ハウジング601の軸方向の一端部(保持部材605寄りの部分)には、ガス発生剤661の点火手段としての点火部641を有する点火器640が配置されている。点火器640は、図示しない通電部を介して基板637に接続されている。保持部材605は基板637の下面に組み付けられている。また、ハウジング601内にはホルダ606が設けられており、点火器640は、かしめ部606aによりホルダ606にかしめられることで固定されている。
ハウジング601の内部空間には、ガス発生剤661が収容されているガス発生剤収容室(燃焼室)660と、中心に略円柱状の空間670aを有した円筒状の部材からなるフィルタ材670が収容されるフィルタ室607と、点火器640が配置されている点火室608とが設けられている。本実施形態では、ガス発生剤661は、点火器640によって点火されることによって生じた火炎によって着火され、燃焼することによってガスを発生させる長筒状の一体成型物である。

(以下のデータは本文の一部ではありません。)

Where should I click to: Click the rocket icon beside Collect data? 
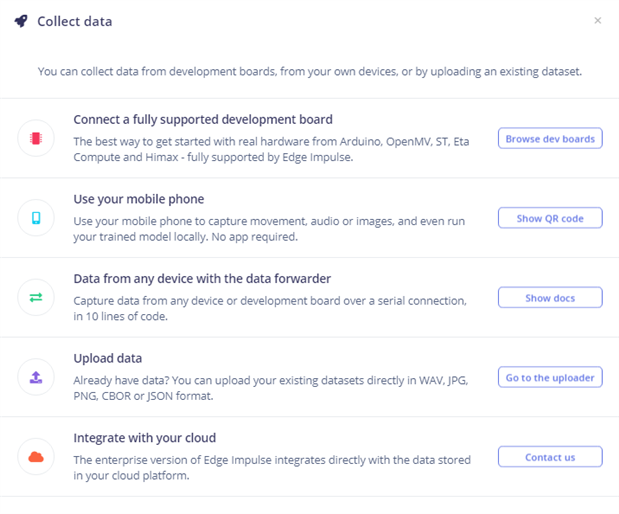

このような構成において、上述した内容と同様な方法で通電部(図示略)に所定量の電流が供給されて点火器640が作動すると、点火薬の燃焼によって点火器640内の圧力が上昇し、これによって点火器640のスクイブカップ先端が破裂し、火炎が外部(点火室608)へと流れ込む。そして、流れ込んだ火炎により、ガス発生剤661が着火されて燃焼し、多量のガスを発生させる。このガス発生剤661の燃焼により、ガス発生剤収容室660内の圧力が上昇し、これによって発生したガスがフィルタ室607へと流れ込む。そして、流れ込んだガスは、フィルタ材670を経由して所定の温度にまで冷却される。冷却された多量のガスは、ガス噴出口604からガス発生器600の外部へと噴出される。ガス噴出口604から噴出されたガスはエアバッグ等に導かれる。
本実施形態においても、無線通信が可能なアンテナ素子631を備えているので、外部信号である点火指令信号を出力する外部のコントロールユニットとの間で、配線を用いることなく通信を行うことができる。また、第2実施形態と同様に、電源回路、振動発電素子633および熱発電素子634を設けることにより、配線により外部から電力を供給する必要がなくなる。以上により、配線による重量増加を回避することができる。
なお、本実施形態では、上記通電部が外部に露出しないように基板637と点火器640とが互いに接触するように構成したが、これに限定されるものではなく、通電部の中途部を露出させた状態(つまり、基板637と点火器640とが互いに離間された状態)で通電部の先端を基板637に接続するように構成してもよい。この場合、保持部材605はハウジング601の開口601aを閉塞する位置に配置される。
以上、本発明の実施形態について図面に基づいて説明したが、具体的な構成は、これらの実施形態に限定されるものではないと考えられるべきである。本発明の範囲は、上記した実施形態の説明ではなく特許請求の範囲によって示され、さらに特許請求の範囲と均等の意味および範囲内でのすべての変更が含まれる。
上記各実施形態では、発電素子として、振動発電素子および熱発電素子を設けるようにしたが、これに限定されるものではなく、少なくとも一方の発電素子を設ければよい。この場合、振動発電素子および熱発電素子のうち使用環境等に応じて発電効率の高い発電素子を用いることができる。
また、上記各実施形態では、二次電池を設けるようにしたが、これに限定されるものではなく、上記二次電池は必須な構成要素ではない。
さらに、上記実施形態では、発電部として、振動発電素子や熱発電素子、又は電磁誘導により電力を供給する手段を設けたが、これに限定されるものではなく、例えば光発電等の他の発電手段を採用してもよい。